The permuted index generated from the manually-curated Index.txt has been replaced with a search tool based on the names list and other UCD data. This search tool is available where the static index used to be, at https://www.unicode.org/charts/charindex.html. During beta review, a version of the index based on the beta repertoire is also available.

Reorganization of Some Data Files

The /Public/18.0.0/ directory now contains a linkification subdirectory, which contains the data files associated with UTS #58, Unicode Link Detection and Formatting: URLs and Email Addresses.

The /Public/18.0.0/charts/ directory has been substantially expanded to include all of the versioned block charts and the auxiliary charts, as well as the navigation pages for code charts.

General Issues

For current proposed updates to the particular UAXes, see Proposed Updates for Standard Annexes or use the links near the top of this page. Particular issues in the UAXes may also be the focus of specific Public Review Issues. Each proposed textual change in a UAX is highlighted, so that you can focus your review on those sections if you have limited time.

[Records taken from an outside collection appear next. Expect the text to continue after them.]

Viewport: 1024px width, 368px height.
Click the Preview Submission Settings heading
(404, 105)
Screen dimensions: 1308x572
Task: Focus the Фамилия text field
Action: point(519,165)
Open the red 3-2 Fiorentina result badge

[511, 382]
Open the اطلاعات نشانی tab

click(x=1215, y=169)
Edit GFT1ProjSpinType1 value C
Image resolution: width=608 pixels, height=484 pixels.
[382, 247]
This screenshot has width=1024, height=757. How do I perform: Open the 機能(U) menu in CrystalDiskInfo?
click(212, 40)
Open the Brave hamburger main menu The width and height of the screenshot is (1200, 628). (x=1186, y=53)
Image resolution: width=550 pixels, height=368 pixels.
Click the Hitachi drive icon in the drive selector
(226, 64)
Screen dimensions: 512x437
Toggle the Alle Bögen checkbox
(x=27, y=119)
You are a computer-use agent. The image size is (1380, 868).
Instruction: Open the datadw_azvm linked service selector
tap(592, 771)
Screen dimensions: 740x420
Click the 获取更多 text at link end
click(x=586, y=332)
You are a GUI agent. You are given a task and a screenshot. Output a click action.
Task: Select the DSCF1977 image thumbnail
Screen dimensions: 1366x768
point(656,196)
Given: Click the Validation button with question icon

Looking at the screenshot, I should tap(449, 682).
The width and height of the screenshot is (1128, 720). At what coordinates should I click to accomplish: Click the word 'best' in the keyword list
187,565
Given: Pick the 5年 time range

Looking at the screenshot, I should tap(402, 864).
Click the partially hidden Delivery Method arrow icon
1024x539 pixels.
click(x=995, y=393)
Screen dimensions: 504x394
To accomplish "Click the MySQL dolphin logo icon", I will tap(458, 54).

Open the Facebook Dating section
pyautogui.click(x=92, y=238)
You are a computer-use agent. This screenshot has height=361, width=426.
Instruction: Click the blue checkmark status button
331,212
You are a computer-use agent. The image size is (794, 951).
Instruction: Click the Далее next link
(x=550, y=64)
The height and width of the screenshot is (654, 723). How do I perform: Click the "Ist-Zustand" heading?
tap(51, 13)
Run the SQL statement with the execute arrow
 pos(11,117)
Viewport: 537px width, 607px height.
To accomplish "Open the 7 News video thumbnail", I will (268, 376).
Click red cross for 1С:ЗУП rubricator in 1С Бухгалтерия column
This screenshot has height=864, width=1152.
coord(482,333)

The changes are also listed in detail in the Modifications sections (linked from the table of contents of each document), and are summarized in UAX changes, so you can check on those areas that might be of most interest.

Some links between beta documents and the proposed updates for UAXes will not work correctly during the beta review period. This is a known problem which does not need to be reported, as such links point to the eventual final names or revision numbers for the released versions.

Stability

Certain character properties for newly assigned characters cannot be changed after the formal release of each version of the standard, because of the Character Encoding Stability Policy. Such character property values need special attention during the beta review process, as they cannot be corrected after publication. These include:

Any property affecting Unicode Normalization, including Decomposition_Mapping, Canonical_Combining_Class, and Composition_Exclusion.

The determination of whether a character is included in identifiers (XID_Start, XID_Continue).

Case foldings.

There are also strong constraints on additions and changes to case mappings.